This is an extract from a great memoir by Jerry Savage R.I.P.. You can read the whole memoir on

Find My Kerry Ancestors

Growing up at home in our school days we helped at home on the farm.  We were never bored.  In winter time we helped tend the cows and horse and clean out the stalls.  We also learned to milk the cows.  In the springtime we helped to set the potatoes and sow the oats and other crops.  In summer time we helped to save the hay and then draw it to the shed.  The oats and wheat were cut and saved in August and threshed in September.  That was the day we loved the most and a lot of the neighbours, called a ‘meitheal’ came to help on the day and we had a day off school.  We also cut and saved the turf.  It was hard work and we travelled eight miles on a horse and cart to do it. We also drew it home on a horse and cart.  There were no oil fires then but all these jobs prepared us for our experiences later in life.

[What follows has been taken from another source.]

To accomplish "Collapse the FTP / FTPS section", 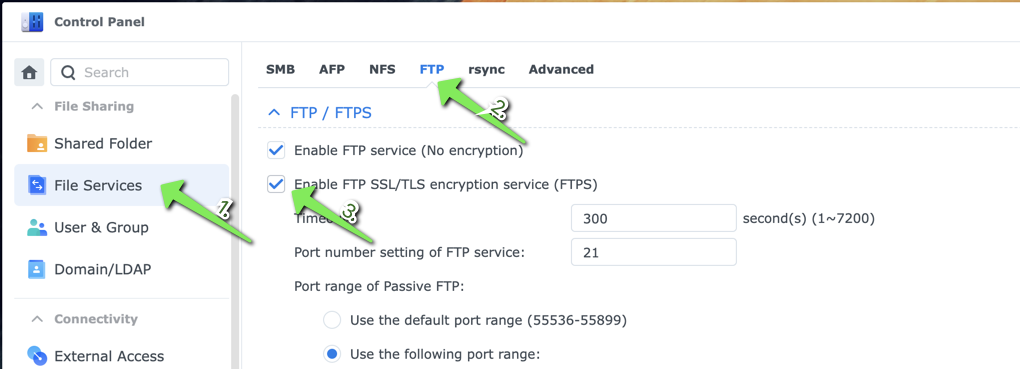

Starting school in Tralee Technical School was an experience.  We had to cycle five miles to and from school, in winter and summer, rain or shine but we got used to it.   We made new friends and we took on new lessons to learn new subjects.  After two years I was selected as an apprentice to a garage in Rock Street in Tralee in 1942.  Motor cars were scarce then. There were only lorries and tractors.  The hackney men, teachers, doctors and parish priests had cars.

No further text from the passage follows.